• Text for analysis
§
There is a variety of different causes for deforestation. However, the majority of the work is usually done by individuals – often for subsistence farming, though often the land is only fertile for a short period of time, requiring more rainforest to be cut down.
However, if people on the ground know that cutting down the rainforest will make life worse, then they will not do it.
Efron Simanjuntak (click here to see a photo in a new window) was once a successful logger (illegally) in Sumatra. In 2017 he was caught, and in 2018 he was imprisoned for 2 years. In these two years, he had a lot of time to think, and realized the damage that he was doing.
Much of the villages income came from harvesting frankincense, but in order for the tree to produce its resin (which is the actual part to sell) it needs shade, so by logging, he was actively damaging his villages own damage. In Batak Toba tradition, the family heritage (while he was not born here, it is where his fathers family lived out their lives) is essential to preserve and pass down, and cutting the forest down is not in line with this.
When he was released, he set out to replant the forest, and at the current time he has reforested an area with 1000 trees many of these frankincense and pine, which produce the resin, which gives his village an income.
§
• Using the information
(a) Answer these questions using the text on deforestation:
(i) In what year was Efron Simanjuntak imprisoned, and for how long?
(ii) What does the frankincense tree need in order to produce its resin?
(iii) How many trees has he planted since his release?
(b) Carry on the passage about deforestation and Efron Simanjuntak's replanting, starting after its final sentence.

• Supplied information
§
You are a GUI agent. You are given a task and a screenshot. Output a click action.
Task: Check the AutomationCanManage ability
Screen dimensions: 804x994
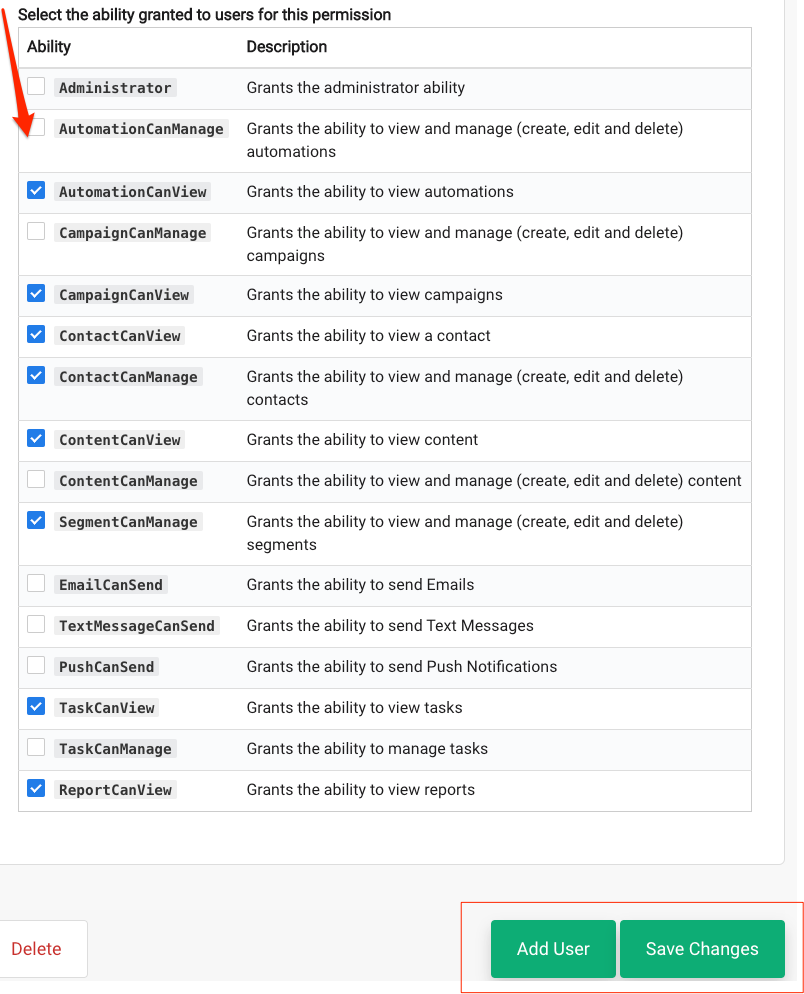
§
• Your written answers
(a)
(i) He was imprisoned in 2018 for 2 years.
(ii) It needs shade.
(iii) He has planted 1000 trees.

(b)
On travelling out, on one day, in order to tap a new tree for resin, he found a sign reading that “Protected Forest Area – Do Not Disturb, State Property” – given that he could trace his routes back 10 generations in the clan, he could not accept the government just swiping the land. A bigger worry, is that having made it state property, it is often handed over to miners or a plantation, and the forest is lost (this has happened all over Sumatra).
The village started planting far more trees, as a joint effort, to show that it is a community forest – this is not a new thing, with generation after generation helping end poverty, without cutting down the forest. A huge area of 15879 hectares (around 66 square miles) was eventually decreed as state forest, with around 2 miles of this ancestral forest for this village in question
Unfortunately, tapping trees did not bring in enough money to live on, so he started growing a variety of crops, as well as medicinal plants. When his strength waned, is son took over.
Is this a model which could be replicated? he did grow crops, but all things like coffee, which needed shade to grow – so could grow in the shadow of the forest.
They have repeatedly been offered money by a local eucalyptus plantation, but prefer to continue to eek out a living in the forest.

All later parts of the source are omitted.